My precious son and grandson ... I miss you with my very Heart. I know you can't come back ... but, it doesn't stop me from wishing it so. Photo owned by Gloria Faye Brown Bates/aka Granny Gee.
I thought I'd written all the pain away. It came back and was bigger than me. I couldn't run from it. By Gloria Faye Brown Bates/aka Granny Gee.
3 Days of Pure Grief ....
A mother's grief ... never goes away. It is always ... there.
No matter how she pretends everything is alright ... it really isn't.
Grief is like sweeping dust under the rug ... it's always there.
If one keeps sweeping dust under the rug ... never getting rid of it ... it builds up.
I am speaking for myself. I pretend only so long ... push back my real feelings never sharing or talking about them.

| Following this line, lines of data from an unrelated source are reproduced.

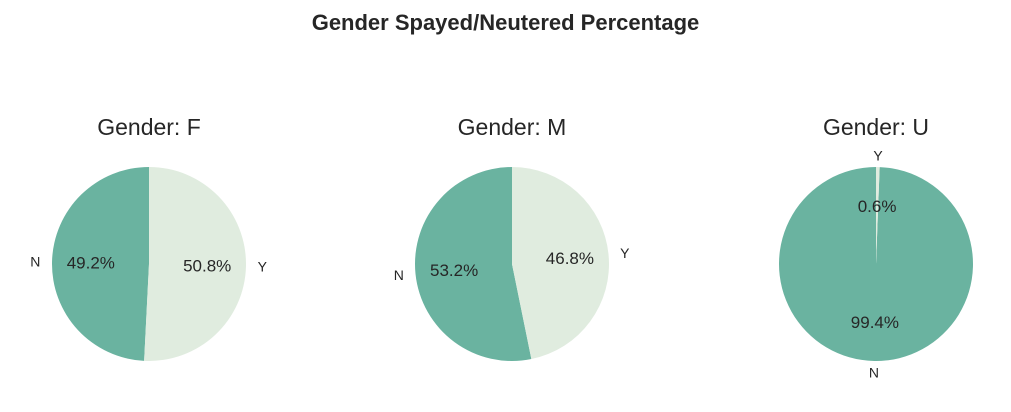 The height and width of the screenshot is (412, 1011). Describe the element at coordinates (207, 266) in the screenshot. I see `pie-percent-label: 50.8%` at that location.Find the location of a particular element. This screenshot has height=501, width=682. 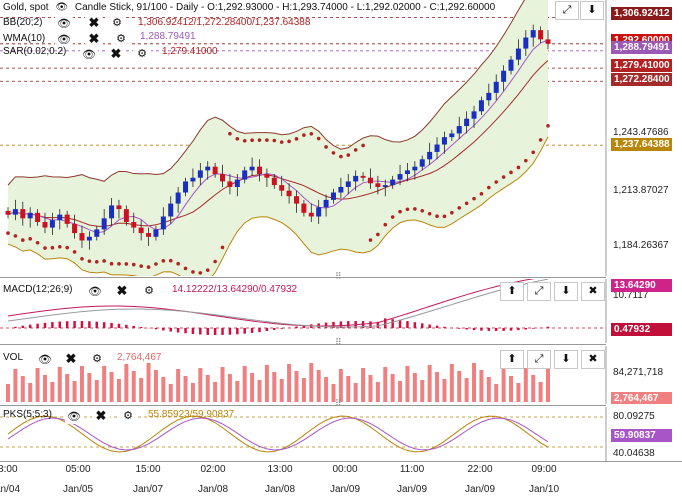

volume-chart is located at coordinates (306, 375).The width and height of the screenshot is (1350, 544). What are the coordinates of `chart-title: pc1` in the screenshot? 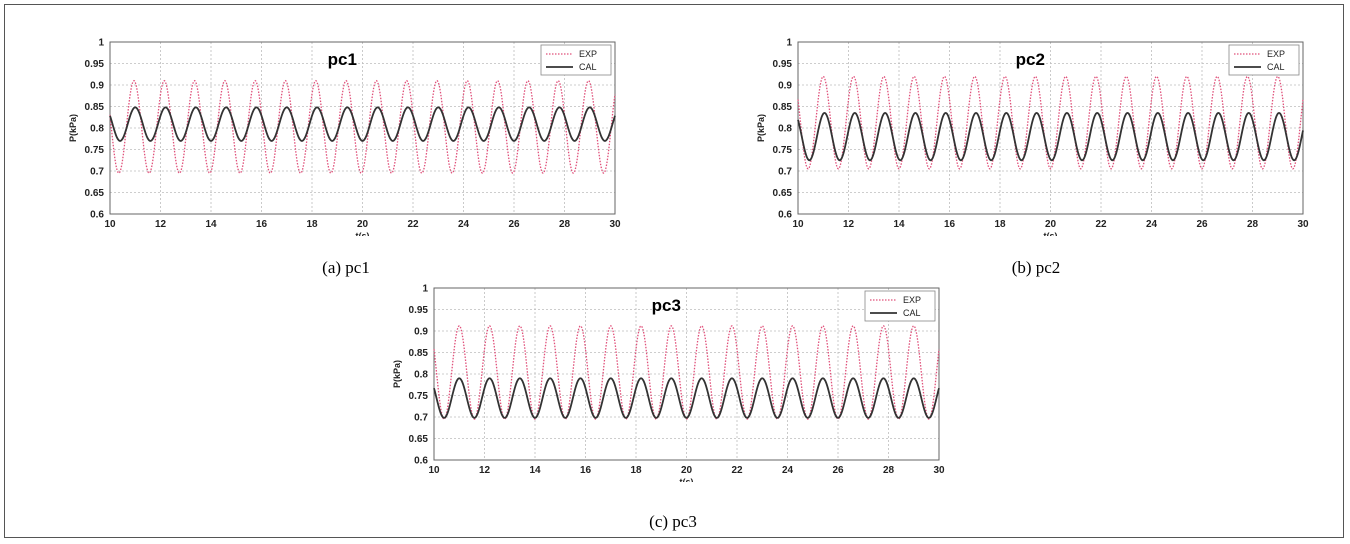 It's located at (342, 60).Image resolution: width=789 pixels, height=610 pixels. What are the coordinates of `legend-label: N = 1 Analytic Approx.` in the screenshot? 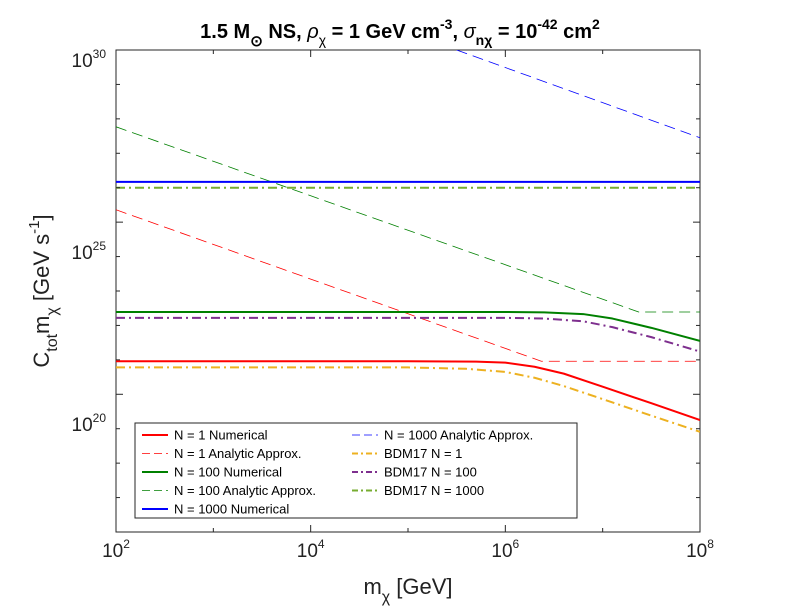 It's located at (238, 454).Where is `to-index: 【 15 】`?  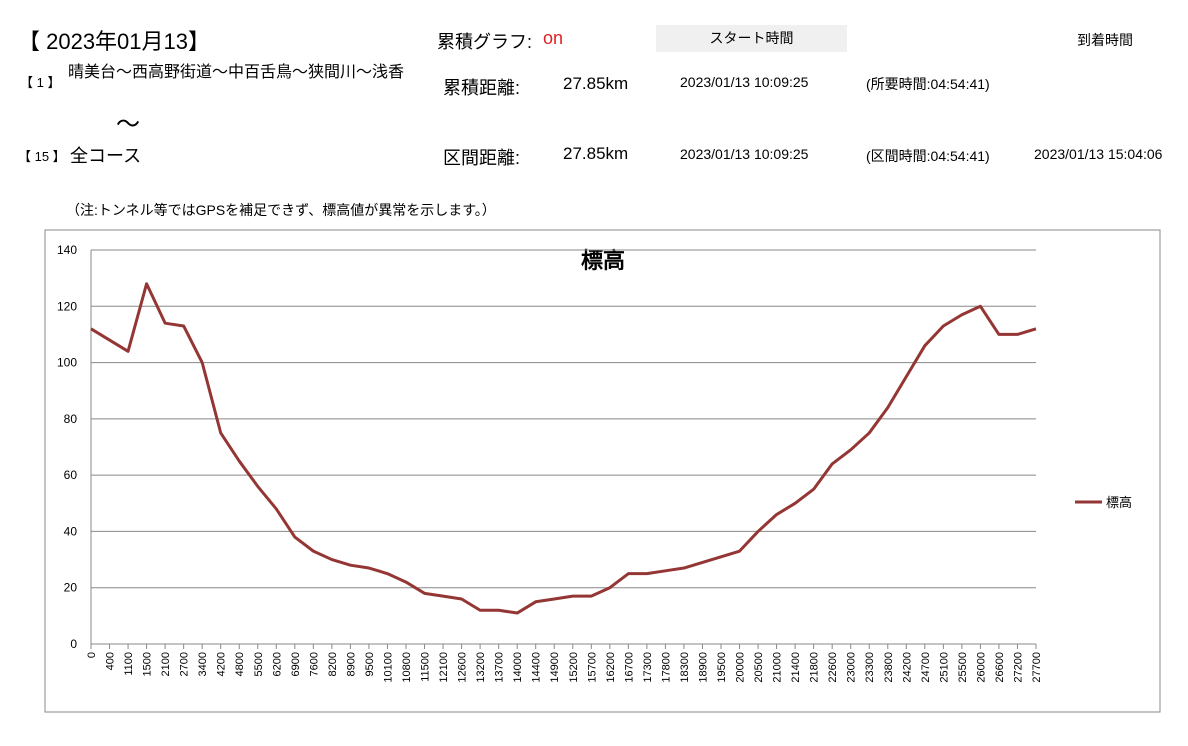 to-index: 【 15 】 is located at coordinates (42, 156).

Why do I do that? So as not to make others sad ... dread to see a grieving mother. People love when I smile all the time ... they smile back.
I'm a private person ... I never talk about my real feelings to a person. I can write my pain.
As much as I've written ... this weekend showed me that I never wrote all the pain away.
For 3 days I have spiraled out of control with grief and pure anger at the death of my son. Where did it all come from? I thought I had coped with it.
I told Skip it was like the doors of Hell opened and the fire was raging inside me. I haven't been easy to live with to say the least.
Grief is an awful thing. Holidays when families gather ... are the worse times.
I thought I had my grief under control after 6 years ... the past 3 days have been pure Hell ... one of the worse times since Tommy died.
The bad thing is the grief was bigger than me ... and it was all ... contained inside of me. I couldn't get up and leave from it ... no matter where I went it was still inside. It was worse than my words can say.
I couldn't run away from myself ... I had nowhere to run to. All I could do was rage, cry ... become a storm ... a really bad storm. I'm not proud of that.
I promised when I first began writing my grief that I would share the very real grief when it struck. I'm keeping my promise.
I don't know that anyone can learn anything from what I have just written. One can see grief doesn't ever go away .... one can't see the pain a grieving mother hides with a smile.
The strange thing is that I can hide my pain well ... I was around people we know ... they never suspected the storm raging inside me. I couldn't wait to get to myself to quit pretending.
This morning ... I got up with a smile and a peaceful feeling in my Heart. I'm okay now. I weathered this terrible storm ... it almost got the best of me.
I'm like a redwood tree ... scarred, weathered ... I'm still standing. Grief either makes you strong or breaks you. I am determined to be strong.
I've accepted Tommy's death ... I know he can't come back. I'm a most realistic person ... I cope with what I can't change until I can.
None of this matters when a mother misses her child ... his voice, laughter, silly jokes ... pranks. None of it matters when she wishes to see his sweet face ... sweet, sunshine smile.
When holidays come ... a grieving mother may not seem to notice when families get together ... their children come to visit. I promise they notice ... they wish so much to see their own child.
A grieving mother pretends everything is good ... she wants all to be good.
Inside her Heart ... she sees/feels the hugs other mothers' children give them ... a son or daughter kiss on the cheek .... a 'I love you, mama'. It triggers in her what she has tried to hide from herself. She used to be a mother ... she'll never get another smile, hug ... kiss from her child. She'll never get another 'I love you, mama' from her child. It's all gone ... forever.
There's nothing beautiful, happy I can write about grief. I can only write it as it really is. Only a mother can know what the loss of her child feels like.
I'm so glad to be okay today. This bout of grief lasted 3 days. I couldn't seem to shake it.
Gloria Faye Brown Bates/aka Granny Gee.